▼

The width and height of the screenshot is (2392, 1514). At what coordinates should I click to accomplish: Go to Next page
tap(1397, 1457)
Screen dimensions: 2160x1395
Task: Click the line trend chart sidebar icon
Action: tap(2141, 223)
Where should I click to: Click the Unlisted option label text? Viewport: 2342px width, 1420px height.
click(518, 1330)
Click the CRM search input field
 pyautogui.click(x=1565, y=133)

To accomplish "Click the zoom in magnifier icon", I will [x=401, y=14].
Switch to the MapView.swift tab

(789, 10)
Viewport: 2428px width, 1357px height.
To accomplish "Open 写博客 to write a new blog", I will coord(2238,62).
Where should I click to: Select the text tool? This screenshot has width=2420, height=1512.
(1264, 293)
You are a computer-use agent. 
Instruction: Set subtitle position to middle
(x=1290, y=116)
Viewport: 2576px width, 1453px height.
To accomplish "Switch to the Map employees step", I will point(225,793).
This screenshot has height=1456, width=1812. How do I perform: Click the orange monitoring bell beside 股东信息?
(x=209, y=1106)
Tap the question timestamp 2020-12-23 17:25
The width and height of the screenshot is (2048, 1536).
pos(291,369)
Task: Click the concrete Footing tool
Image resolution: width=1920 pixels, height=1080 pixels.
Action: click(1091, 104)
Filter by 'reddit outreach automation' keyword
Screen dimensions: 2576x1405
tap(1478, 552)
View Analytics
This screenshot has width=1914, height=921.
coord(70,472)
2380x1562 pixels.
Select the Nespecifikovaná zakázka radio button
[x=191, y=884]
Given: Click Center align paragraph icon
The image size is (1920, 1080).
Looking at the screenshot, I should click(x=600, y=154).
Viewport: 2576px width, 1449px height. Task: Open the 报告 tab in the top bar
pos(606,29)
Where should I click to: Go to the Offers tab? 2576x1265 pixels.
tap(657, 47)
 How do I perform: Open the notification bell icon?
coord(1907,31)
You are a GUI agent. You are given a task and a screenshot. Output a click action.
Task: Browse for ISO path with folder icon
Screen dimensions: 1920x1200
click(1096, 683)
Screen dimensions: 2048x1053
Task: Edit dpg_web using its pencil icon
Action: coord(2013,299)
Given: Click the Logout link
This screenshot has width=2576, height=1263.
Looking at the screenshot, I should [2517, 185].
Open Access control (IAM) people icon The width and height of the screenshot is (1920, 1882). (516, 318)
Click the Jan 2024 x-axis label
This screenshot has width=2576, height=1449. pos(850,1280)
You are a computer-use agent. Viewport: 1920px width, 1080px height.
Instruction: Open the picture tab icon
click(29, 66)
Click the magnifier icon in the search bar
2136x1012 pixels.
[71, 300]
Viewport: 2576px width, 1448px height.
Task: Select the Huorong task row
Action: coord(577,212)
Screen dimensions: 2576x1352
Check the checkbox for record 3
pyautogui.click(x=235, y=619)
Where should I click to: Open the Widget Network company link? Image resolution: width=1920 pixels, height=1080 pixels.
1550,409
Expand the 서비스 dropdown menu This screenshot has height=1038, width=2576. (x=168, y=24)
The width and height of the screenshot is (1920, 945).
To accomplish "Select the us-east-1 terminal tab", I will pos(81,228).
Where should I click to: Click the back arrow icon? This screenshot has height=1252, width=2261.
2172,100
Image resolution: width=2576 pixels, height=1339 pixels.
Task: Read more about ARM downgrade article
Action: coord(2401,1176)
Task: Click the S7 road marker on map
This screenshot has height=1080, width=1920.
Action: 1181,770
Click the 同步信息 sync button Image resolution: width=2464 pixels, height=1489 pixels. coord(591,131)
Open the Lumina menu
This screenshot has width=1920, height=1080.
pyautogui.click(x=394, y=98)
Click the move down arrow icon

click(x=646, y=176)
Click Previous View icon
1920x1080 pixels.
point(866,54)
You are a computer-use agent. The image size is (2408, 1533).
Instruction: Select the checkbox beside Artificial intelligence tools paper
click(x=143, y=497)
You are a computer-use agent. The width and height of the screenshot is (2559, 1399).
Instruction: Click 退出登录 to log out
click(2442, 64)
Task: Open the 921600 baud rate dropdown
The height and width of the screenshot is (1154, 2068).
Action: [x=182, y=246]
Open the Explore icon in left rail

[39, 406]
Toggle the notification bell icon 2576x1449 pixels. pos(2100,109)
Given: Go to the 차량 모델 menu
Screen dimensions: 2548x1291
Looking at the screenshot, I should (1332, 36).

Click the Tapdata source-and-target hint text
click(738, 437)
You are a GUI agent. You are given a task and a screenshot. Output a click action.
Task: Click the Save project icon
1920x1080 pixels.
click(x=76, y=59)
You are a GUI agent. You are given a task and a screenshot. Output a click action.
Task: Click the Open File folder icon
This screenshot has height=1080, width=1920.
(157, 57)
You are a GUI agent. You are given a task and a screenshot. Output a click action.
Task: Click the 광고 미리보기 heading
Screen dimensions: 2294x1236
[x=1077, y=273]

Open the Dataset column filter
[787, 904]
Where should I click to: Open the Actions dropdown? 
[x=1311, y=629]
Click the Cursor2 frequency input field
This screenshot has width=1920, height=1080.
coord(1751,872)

▲

> _What you have to do_: Using the material, show each line where the string "computer" can be found.

> _Exercise output_:
You are a computer-use agent. 
You are a computer-use agent. Viewport: 1920px width, 1080px height.
You are a computer-use agent. The image size is (2408, 1533).
You are a computer-use agent. The width and height of the screenshot is (2559, 1399).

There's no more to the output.